> _Assignment_
Somewhere below are a line with "Click the folder icon next to 配件采购平台" and a later line with "Click the search". Output exactly those lines and all lines between them.
────
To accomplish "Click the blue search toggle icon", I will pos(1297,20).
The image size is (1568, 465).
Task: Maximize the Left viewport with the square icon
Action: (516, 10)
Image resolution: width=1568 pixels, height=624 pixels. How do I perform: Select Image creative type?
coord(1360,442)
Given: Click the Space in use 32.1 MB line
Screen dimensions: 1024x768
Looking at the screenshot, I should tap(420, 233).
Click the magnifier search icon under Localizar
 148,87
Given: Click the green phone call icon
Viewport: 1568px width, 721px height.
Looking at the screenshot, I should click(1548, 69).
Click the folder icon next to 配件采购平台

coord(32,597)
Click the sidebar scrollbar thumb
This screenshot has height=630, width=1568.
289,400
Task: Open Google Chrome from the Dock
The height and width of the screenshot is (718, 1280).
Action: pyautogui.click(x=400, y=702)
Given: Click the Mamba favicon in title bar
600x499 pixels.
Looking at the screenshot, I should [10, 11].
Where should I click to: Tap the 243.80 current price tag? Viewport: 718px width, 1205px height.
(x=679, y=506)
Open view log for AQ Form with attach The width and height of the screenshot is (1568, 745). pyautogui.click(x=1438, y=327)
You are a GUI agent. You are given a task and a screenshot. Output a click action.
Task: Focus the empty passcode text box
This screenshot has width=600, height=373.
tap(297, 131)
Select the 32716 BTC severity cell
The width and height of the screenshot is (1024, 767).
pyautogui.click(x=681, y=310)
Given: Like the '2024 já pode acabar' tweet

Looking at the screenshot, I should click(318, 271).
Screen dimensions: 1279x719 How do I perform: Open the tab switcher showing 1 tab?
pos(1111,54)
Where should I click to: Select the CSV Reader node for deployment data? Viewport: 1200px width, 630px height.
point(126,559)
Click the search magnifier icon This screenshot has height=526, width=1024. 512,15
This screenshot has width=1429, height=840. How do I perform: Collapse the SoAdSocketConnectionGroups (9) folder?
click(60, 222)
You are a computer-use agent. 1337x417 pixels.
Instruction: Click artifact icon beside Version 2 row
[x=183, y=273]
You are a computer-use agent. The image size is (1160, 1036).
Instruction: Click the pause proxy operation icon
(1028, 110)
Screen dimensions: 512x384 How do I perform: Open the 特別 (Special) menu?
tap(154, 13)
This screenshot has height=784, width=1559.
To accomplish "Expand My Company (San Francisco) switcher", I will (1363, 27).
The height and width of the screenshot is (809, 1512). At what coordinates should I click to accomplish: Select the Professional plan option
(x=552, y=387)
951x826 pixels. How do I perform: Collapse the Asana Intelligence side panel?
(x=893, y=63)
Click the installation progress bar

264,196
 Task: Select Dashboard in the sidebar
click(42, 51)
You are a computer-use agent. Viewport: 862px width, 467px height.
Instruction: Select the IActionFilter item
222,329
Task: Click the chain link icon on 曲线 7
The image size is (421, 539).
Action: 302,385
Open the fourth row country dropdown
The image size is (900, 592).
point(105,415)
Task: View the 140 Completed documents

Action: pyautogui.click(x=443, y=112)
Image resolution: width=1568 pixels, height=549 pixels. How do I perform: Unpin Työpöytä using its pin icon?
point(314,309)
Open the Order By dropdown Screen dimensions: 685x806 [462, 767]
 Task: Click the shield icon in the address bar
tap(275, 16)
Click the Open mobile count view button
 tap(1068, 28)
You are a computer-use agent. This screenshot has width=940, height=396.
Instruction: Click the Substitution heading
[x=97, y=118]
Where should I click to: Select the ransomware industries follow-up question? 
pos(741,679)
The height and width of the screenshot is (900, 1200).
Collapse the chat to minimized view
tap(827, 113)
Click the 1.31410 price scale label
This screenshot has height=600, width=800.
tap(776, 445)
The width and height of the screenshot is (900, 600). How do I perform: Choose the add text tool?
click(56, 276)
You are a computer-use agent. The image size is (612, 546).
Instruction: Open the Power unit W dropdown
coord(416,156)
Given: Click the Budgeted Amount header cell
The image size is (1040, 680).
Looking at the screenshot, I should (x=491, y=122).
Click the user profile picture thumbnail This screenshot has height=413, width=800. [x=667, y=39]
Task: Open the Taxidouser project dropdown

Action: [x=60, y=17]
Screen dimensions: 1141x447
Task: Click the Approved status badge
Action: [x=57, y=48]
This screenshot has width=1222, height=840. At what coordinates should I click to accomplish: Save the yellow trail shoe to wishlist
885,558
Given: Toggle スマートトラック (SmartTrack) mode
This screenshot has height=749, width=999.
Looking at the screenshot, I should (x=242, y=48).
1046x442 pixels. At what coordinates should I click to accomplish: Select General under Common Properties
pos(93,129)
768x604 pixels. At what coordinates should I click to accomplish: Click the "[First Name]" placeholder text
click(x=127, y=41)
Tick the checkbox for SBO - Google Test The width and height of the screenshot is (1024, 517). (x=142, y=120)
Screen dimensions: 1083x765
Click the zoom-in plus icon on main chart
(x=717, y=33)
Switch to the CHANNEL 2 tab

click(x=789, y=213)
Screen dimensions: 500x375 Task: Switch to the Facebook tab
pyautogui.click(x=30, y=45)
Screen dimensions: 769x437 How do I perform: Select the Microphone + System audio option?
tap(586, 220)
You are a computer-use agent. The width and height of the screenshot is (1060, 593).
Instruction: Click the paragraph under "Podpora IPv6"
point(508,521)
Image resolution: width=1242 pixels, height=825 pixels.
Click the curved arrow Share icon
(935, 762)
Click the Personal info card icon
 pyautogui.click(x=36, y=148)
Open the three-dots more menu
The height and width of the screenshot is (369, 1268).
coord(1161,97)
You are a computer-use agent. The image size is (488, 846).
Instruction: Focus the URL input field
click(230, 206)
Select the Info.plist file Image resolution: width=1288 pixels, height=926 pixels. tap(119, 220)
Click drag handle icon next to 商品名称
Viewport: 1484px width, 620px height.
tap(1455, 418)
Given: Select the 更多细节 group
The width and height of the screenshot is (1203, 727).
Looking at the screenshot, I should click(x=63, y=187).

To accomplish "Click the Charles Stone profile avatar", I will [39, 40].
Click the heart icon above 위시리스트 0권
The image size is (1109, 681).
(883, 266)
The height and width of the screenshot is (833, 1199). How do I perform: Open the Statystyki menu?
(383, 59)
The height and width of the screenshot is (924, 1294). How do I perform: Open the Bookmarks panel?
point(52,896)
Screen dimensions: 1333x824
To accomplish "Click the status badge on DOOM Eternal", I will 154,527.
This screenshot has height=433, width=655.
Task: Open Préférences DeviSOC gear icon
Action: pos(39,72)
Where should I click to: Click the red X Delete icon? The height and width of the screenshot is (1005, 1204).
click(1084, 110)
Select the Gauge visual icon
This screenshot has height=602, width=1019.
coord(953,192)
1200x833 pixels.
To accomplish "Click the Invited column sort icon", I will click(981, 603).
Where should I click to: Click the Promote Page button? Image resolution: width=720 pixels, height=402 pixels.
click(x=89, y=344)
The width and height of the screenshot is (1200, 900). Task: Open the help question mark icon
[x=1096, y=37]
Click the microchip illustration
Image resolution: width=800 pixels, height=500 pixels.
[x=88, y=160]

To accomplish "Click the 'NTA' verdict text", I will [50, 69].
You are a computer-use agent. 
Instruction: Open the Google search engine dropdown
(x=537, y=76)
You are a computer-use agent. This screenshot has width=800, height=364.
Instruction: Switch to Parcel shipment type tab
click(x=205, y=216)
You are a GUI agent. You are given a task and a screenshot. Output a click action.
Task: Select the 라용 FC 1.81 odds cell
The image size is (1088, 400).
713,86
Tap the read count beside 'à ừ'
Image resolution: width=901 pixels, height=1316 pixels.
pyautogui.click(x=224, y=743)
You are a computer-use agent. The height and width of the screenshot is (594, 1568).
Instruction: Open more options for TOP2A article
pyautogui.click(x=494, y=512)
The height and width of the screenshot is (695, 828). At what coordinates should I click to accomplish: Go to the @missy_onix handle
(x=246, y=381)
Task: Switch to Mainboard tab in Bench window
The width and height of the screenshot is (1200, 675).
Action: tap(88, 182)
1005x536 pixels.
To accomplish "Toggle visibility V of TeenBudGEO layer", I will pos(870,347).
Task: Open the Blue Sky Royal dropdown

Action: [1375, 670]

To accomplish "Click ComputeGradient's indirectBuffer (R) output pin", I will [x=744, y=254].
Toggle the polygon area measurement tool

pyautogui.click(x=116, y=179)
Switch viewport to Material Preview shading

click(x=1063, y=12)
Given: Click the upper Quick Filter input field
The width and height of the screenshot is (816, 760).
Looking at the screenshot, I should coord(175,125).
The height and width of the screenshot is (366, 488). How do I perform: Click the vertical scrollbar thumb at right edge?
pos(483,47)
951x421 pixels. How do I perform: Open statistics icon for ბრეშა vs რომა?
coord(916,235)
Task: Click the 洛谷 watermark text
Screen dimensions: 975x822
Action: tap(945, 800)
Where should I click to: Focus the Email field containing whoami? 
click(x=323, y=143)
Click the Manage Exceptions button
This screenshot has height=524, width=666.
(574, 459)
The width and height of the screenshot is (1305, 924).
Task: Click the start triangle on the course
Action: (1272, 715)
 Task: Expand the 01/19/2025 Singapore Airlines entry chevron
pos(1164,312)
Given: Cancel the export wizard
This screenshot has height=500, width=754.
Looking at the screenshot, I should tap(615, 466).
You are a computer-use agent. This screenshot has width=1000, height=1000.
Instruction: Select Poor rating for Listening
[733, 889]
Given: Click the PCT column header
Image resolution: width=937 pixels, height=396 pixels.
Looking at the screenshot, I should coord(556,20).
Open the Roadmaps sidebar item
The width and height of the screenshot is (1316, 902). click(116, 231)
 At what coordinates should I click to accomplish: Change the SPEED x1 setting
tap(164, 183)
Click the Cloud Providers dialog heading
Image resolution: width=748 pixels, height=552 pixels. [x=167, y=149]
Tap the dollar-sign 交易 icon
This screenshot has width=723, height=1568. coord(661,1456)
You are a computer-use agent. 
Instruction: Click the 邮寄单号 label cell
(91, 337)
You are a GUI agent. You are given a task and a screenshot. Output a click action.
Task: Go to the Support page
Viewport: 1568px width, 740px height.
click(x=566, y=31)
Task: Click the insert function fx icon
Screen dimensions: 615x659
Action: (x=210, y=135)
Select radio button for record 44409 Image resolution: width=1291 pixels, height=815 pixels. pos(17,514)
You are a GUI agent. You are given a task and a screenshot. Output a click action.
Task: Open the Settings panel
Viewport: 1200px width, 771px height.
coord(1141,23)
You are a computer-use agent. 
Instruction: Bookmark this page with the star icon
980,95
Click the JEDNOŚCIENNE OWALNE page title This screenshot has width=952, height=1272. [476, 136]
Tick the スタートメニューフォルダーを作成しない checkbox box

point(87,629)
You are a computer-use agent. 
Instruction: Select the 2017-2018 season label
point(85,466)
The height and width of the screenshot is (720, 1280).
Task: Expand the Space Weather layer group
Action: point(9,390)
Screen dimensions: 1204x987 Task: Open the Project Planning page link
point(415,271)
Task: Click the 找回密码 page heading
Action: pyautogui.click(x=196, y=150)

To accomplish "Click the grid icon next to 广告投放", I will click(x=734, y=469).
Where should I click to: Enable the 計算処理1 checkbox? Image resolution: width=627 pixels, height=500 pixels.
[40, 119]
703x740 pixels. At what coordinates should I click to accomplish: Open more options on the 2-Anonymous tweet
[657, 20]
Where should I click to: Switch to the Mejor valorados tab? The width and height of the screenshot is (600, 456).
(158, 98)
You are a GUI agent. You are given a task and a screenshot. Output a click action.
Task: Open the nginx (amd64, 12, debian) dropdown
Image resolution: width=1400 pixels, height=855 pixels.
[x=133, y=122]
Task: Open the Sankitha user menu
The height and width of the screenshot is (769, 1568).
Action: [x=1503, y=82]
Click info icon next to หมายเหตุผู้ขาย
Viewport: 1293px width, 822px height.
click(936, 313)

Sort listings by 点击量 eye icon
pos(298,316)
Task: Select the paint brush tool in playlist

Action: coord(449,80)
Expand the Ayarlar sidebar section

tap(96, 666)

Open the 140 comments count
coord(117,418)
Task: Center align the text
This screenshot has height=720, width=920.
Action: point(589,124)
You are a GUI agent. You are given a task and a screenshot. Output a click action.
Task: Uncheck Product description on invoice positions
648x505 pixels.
────
> _Exercise output_
Click the folder icon next to 配件采购平台

coord(32,597)
Click the sidebar scrollbar thumb
This screenshot has height=630, width=1568.
289,400
Task: Open Google Chrome from the Dock
The height and width of the screenshot is (718, 1280).
Action: pyautogui.click(x=400, y=702)
Given: Click the Mamba favicon in title bar
600x499 pixels.
Looking at the screenshot, I should [10, 11].
Where should I click to: Tap the 243.80 current price tag? Viewport: 718px width, 1205px height.
(x=679, y=506)
Open view log for AQ Form with attach The width and height of the screenshot is (1568, 745). pyautogui.click(x=1438, y=327)
You are a GUI agent. You are given a task and a screenshot. Output a click action.
Task: Focus the empty passcode text box
This screenshot has width=600, height=373.
tap(297, 131)
Select the 32716 BTC severity cell
The width and height of the screenshot is (1024, 767).
pyautogui.click(x=681, y=310)
Given: Like the '2024 já pode acabar' tweet

Looking at the screenshot, I should click(318, 271).
Screen dimensions: 1279x719 How do I perform: Open the tab switcher showing 1 tab?
pos(1111,54)
Where should I click to: Select the CSV Reader node for deployment data? Viewport: 1200px width, 630px height.
point(126,559)
Click the search magnifier icon This screenshot has height=526, width=1024. 512,15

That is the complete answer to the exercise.